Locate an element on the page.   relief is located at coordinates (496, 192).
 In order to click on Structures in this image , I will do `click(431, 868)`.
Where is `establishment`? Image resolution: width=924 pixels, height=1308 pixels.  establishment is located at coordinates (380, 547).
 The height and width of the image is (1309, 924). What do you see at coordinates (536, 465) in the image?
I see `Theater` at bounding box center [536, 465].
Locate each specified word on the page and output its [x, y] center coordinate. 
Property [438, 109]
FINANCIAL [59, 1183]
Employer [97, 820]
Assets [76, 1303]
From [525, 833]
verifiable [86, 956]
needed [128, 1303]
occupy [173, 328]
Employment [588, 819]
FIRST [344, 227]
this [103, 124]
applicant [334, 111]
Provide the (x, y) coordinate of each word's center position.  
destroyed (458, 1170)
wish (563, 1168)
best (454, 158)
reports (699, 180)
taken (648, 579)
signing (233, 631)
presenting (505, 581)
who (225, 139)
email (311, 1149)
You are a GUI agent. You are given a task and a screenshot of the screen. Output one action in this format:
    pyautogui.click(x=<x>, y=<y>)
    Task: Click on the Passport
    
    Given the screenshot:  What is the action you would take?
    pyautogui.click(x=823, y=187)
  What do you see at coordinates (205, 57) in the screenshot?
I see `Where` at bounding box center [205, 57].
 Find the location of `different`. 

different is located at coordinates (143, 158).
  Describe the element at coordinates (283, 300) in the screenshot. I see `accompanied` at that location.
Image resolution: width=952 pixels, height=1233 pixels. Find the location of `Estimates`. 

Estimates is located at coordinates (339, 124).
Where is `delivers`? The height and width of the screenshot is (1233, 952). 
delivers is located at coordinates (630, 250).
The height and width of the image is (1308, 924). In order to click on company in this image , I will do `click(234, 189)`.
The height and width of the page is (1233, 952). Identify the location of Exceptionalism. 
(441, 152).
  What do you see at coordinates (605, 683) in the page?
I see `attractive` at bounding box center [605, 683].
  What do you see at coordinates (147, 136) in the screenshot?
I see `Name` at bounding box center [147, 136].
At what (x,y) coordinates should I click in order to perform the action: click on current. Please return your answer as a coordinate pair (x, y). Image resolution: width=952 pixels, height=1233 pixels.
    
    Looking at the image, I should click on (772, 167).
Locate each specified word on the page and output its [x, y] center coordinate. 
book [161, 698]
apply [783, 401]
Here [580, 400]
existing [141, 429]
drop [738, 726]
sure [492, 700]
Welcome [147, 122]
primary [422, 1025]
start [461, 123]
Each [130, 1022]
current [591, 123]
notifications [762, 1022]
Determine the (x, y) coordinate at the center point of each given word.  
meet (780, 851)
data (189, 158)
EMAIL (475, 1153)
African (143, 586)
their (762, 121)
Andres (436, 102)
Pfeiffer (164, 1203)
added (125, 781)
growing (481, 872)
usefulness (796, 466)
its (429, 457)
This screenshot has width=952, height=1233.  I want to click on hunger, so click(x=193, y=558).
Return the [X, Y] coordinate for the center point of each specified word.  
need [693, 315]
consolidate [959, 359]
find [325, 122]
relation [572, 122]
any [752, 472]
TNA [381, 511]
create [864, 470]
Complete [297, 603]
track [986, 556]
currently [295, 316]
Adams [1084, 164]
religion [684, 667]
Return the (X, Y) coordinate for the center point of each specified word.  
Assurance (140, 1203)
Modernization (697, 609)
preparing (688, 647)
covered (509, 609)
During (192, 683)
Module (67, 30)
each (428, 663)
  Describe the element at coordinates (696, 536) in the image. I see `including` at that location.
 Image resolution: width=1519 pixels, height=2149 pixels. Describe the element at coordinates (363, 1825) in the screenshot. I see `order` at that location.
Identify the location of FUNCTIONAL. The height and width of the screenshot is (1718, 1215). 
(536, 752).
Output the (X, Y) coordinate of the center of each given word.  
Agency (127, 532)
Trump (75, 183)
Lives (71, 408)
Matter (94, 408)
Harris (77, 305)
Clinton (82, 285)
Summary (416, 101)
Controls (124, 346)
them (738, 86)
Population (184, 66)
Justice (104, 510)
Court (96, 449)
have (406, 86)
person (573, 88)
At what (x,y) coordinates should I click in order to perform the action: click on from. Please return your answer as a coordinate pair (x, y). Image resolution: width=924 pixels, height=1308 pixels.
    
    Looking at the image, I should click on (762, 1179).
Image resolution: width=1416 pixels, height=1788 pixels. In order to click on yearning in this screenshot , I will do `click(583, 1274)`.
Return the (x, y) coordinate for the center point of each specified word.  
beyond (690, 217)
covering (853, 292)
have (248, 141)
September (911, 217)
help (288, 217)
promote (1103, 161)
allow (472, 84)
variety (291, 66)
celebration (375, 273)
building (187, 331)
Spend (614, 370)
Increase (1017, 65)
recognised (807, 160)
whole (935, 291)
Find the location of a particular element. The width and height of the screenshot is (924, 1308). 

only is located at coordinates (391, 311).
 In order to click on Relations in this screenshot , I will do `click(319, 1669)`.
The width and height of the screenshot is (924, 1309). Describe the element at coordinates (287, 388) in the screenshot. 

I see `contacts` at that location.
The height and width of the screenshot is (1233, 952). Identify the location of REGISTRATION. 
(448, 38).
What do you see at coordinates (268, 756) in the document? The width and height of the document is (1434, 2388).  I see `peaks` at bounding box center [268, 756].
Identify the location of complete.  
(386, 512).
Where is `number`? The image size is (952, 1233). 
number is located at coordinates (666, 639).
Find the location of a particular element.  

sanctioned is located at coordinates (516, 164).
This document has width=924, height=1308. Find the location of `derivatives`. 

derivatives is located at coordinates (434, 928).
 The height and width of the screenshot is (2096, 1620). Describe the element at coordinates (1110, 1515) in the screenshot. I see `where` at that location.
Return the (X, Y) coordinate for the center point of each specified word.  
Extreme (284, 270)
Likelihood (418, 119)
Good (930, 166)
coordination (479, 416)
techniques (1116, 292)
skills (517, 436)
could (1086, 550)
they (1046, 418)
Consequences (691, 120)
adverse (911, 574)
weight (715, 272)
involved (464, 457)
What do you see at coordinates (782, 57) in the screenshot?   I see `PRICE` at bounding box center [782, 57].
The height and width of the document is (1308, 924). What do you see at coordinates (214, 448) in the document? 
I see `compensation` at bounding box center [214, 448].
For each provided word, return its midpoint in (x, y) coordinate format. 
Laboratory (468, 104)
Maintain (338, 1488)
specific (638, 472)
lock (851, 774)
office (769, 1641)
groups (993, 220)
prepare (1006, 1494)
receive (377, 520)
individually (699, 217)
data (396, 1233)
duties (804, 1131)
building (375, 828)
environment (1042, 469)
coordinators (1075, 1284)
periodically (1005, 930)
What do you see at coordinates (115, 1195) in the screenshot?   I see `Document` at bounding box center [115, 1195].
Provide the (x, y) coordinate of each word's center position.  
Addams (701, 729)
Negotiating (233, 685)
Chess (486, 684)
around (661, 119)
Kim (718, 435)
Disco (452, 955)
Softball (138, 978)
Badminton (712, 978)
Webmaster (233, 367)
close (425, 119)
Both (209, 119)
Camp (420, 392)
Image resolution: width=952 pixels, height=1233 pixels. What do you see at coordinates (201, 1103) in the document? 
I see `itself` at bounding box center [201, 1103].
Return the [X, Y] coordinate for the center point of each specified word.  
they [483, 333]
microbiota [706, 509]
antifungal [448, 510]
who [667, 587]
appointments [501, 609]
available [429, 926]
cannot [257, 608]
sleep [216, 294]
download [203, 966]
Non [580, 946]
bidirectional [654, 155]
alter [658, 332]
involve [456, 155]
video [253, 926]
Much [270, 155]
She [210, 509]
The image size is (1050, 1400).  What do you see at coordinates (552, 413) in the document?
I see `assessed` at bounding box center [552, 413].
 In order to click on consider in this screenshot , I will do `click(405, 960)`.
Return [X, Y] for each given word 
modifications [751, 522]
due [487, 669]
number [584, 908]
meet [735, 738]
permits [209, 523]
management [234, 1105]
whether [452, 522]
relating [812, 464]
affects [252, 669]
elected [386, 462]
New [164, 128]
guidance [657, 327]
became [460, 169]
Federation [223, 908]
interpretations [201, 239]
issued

----

◆ WORK TO COMPLETE ◆
Reproduce verbatim the lines above, beginning at the line that contains "data (189, 158)" and stopping after the line that contains "This screenshot has".

◆ EXERCISE RESPONSE ◆
data (189, 158)
EMAIL (475, 1153)
African (143, 586)
their (762, 121)
Andres (436, 102)
Pfeiffer (164, 1203)
added (125, 781)
growing (481, 872)
usefulness (796, 466)
its (429, 457)
This screenshot has width=952, height=1233.  I want to click on hunger, so click(x=193, y=558).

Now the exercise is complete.